During our session, I asked what we might uncover if we lean even further into life’s randomness but shifted the tone from despair to wonder. “It is by pure chance that our world exists at all,” I said. “Molecules bumping into each other and then, boom, here it is, we’ve got bumble bees. Plants turn light into food! That’s crazy!" I marveled. My client chuckled and agreed, pointing out that we were people talking to each other on laptops from halfway across the world.
“Yes! None of this could be, and yet, by some mystery, it is.” I said. I suggested that rather than forcing ourselves to feel “gratitude,” per se, perhaps we just allow ourselves to sit in wonder at this incredible accident and think: “The fact that I am able to witness this at all is just damn lucky.”
“Damn lucky. I like that,” my client said with a smile. “I think it’s easier to feel damn lucky than grateful.”
She reflected how feeling damn lucky is still joyful and acknowledges the good things in life, but without implying a benevolent source or a deserving and worthy recipient.
So, I offer this practice to you.

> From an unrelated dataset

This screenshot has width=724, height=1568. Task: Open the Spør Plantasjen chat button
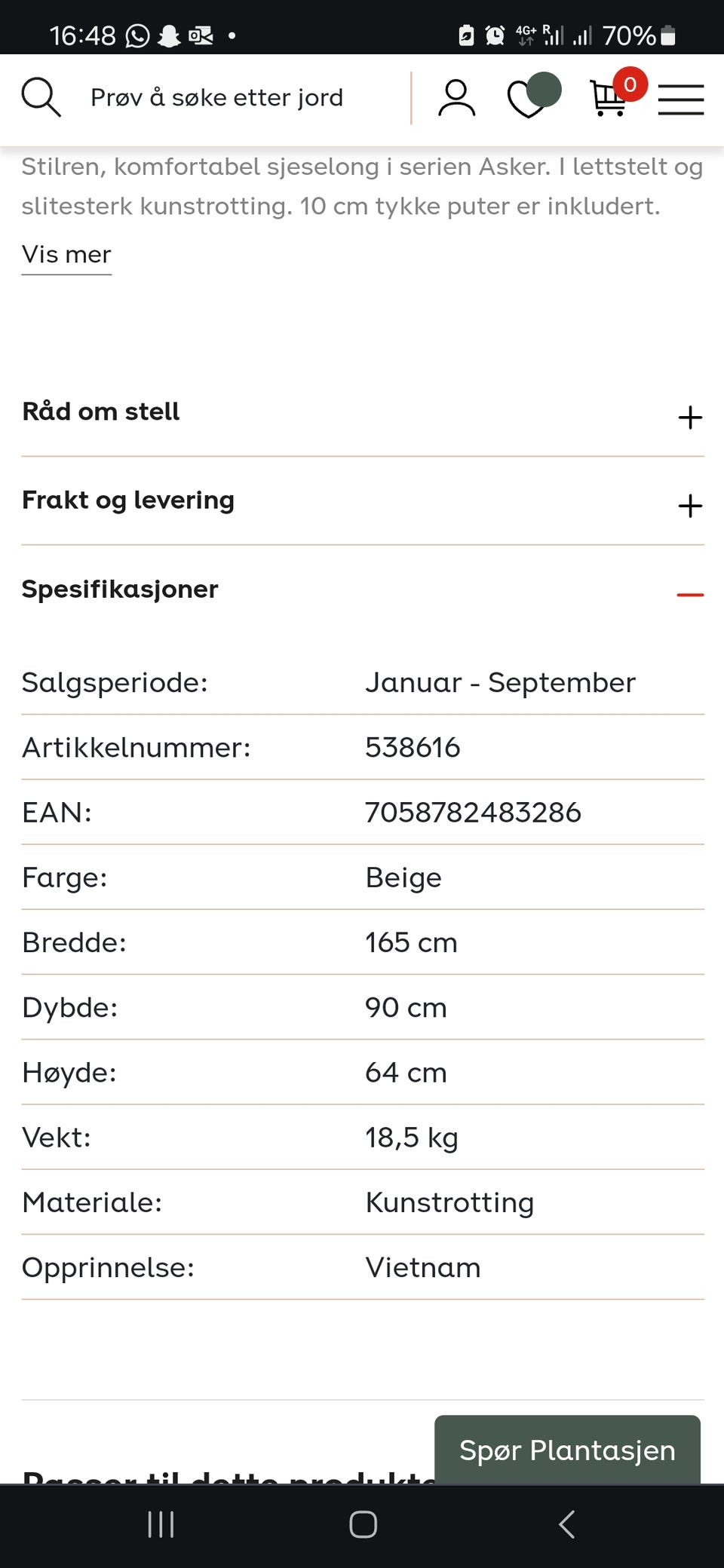pos(567,1450)
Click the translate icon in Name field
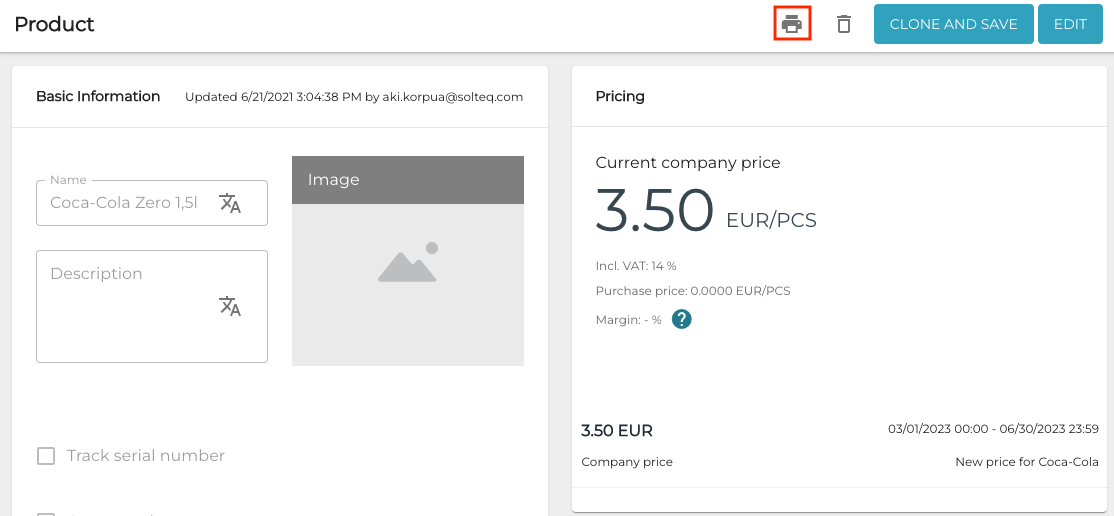Image resolution: width=1114 pixels, height=516 pixels. coord(230,203)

What do you feel damn lucky to witness? Share your answer in the Mother Den community.
Danielle LaSusa Ph.D. is a Philosophical Coach, helping new moms grapple with what it means to make a person. She is the creator of The Meaning of Motherhood course, and co-creator and co-host of Think Hard podcast, which brings fun, accessible, philosophical thinking to the real world. To join her mailing list, subscribe here.
© Copyright Danielle LaSusa PhD, LCC, 2021. All rights reserved.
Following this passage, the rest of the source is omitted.